Is depositing better than sequencing?
Another focus of yesterday’s workshop on IP Protection of Biological Inventions organized by VIPS/ACBISand the University of Basle was the Budapest Treatyon the International Recognition of the Deposit of Microorganisms for the Purposes of Patent Procedure. “The International Microorganism Deposit System” provides a practical solution when pursuing patents involving biological material in some 80 countries through the recognition of one international recognized deposit with an international depositary authority (IDA; there are currently 45 IDAs and like Indiana Jones when choosing the grail, you should choose wisely).

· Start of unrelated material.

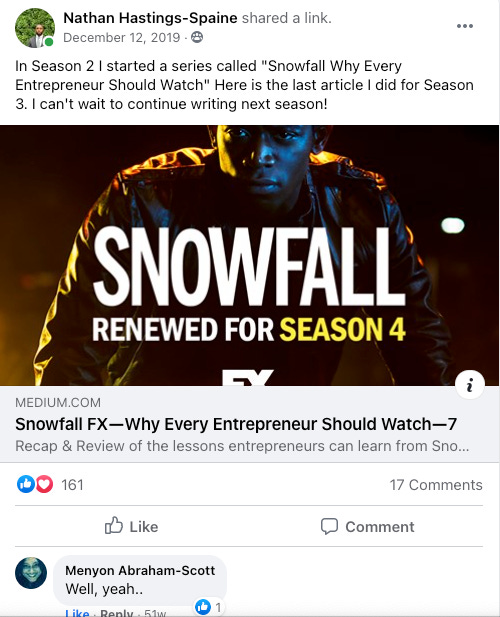Click the post audience privacy icon
Viewport: 500px width, 617px height.
tap(197, 37)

Deposits of biological material have gone out of fashion with the advent of reliable DNA sequencing like phone books have with the advent of the internet. Why go through the costly and time consuming process of depositing your strain when you can specify the invention by reference to the strain’s DNA sequence?
Well, as Jürgen Meier (Vossius & Partner) highlighted, the key is the reliability of DNA sequencing. DNA sequencing is done by humans, and humans make errors. Errors in a claimed DNA sequence can lead to the premature death of a patent (Article 83 EPC, anybody) and according to Jürgen Meier have in fact killed a number of valuable patents. He referred, by way of example, to EP 0 759 993 of Bayer Biosciences GmbH, where all the claimed DNA sequences were wrong and the patent was saved by the deposit of the microorganism with an IDA under the Budapest Treaty. Depositions, in other words, provide for a safe way of ensuring enablement, and unlike phone books, enjoy a revival.
When depositing biological material, make sure to observe the formalities (use the forms) and keep in mind that the deposit should occur before the priority date of the application. You can only be sure that your deposit is valid once the IDA confirms the viability and non-contamination of the material. Viability testing can take surprisingly long when time is tight.
During discussion, the concern was raised that depositing a plasmid capable of expressing a gene in a suitable host may give competitors a head start over the mere disclosure of the DNA sequence. It was pointed out that while the deposited clone is capable of expressing, e.g., the claimed antibody, it generally differs in yield etc from the clone used in actual production.